Open MPI logo

Open MPI Development Mailing List Archives

  |   Home   |   Support   |   FAQ   |   all Development mailing list

Subject: [OMPI devel] Summary of the problem with r26626
From: Nathan Hjelm (hjelmn_at_[hidden])
Date: 2012-07-12 12:50:55

After some digging Terry and I discovered the problem with r26626. To perform an rdma transaction pmls used to explicitly promote the seg_addr from prepare_src/dst to 64-bits before sending it over the wire. The other end would then (inconsistently) use the lval to perform the get/put. Segments are now opaque objects so the pmls simply memcpy the segments into the rdma header (without promoting seg_addr). So, right now we have a mixture of lvals and pvals in the put and get paths which will not work in two cases: 32-bit bit, and mixed 32/64-bit environments.

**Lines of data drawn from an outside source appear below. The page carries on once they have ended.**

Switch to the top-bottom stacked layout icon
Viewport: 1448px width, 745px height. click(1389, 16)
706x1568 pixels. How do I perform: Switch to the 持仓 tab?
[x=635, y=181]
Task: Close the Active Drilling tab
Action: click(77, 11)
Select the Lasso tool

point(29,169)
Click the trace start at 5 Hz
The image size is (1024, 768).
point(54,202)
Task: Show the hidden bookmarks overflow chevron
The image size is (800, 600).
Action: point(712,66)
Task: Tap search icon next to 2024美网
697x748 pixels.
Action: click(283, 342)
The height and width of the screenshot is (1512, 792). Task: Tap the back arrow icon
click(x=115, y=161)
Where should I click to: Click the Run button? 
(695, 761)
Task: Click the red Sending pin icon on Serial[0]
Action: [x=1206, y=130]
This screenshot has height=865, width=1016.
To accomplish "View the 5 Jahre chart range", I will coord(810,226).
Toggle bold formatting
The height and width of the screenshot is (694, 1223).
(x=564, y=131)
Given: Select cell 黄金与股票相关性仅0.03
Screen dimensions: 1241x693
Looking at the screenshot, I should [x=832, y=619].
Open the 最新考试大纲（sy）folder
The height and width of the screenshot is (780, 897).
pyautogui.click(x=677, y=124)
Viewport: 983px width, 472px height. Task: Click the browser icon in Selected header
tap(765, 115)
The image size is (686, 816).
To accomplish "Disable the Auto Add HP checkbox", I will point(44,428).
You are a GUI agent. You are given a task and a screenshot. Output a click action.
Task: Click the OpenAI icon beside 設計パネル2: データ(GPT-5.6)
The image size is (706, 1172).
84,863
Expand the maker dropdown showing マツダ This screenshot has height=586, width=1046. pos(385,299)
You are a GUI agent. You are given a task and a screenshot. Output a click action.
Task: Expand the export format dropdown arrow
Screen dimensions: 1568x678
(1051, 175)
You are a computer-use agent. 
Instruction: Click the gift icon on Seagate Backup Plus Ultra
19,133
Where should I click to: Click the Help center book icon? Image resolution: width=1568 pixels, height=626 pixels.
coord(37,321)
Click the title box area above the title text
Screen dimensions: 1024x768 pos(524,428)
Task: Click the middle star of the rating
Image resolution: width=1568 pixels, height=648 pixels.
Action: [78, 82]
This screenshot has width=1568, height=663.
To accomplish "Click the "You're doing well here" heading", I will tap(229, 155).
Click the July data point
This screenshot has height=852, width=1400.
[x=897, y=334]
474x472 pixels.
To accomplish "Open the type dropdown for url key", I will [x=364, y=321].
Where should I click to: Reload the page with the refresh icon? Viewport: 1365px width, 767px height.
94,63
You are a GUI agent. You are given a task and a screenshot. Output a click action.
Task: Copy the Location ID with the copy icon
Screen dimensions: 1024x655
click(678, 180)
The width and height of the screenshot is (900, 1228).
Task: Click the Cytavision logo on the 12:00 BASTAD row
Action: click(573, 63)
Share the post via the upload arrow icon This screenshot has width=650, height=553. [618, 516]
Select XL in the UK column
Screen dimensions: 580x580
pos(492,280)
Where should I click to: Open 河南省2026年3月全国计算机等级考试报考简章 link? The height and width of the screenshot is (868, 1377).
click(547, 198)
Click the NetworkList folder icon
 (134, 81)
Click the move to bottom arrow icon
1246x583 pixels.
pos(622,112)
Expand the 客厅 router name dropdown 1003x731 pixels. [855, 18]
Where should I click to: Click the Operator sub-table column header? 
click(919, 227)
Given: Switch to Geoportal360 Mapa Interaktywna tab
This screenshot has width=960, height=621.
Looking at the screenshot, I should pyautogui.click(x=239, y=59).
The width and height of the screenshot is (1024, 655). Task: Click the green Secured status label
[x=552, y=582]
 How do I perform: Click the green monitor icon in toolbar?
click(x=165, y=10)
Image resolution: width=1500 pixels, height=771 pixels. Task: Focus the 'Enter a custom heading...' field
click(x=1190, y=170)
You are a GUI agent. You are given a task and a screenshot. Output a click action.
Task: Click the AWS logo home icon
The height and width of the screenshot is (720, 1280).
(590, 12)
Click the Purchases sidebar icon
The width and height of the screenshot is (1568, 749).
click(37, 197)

I can think of a few ways to fix this:

 - Require the pmls to explicitly promote seg_addr to 64-bits after the memcpy. This is a band aid fix but I can implement/commit it very quickly (this will work fine until a more permanent solution is found).
 - Require prepare_src/dst to return segments with 64-bit addresses for all rdma fragments (0 == reserve). This is relatively simple for most btls but a little more complicated for openib. The openib btl may pack data for a get/put into a send segment. The obvious way to handle this case is to set the lval in prepare_src and restore the pval when the send fragment is returned.
 - Change the btl interface in a way that allows the btl to prepare segments specifically to be sent to another machine. This is a bit more complicated and would require lots of discussion and an RFC.

I am open to suggestions.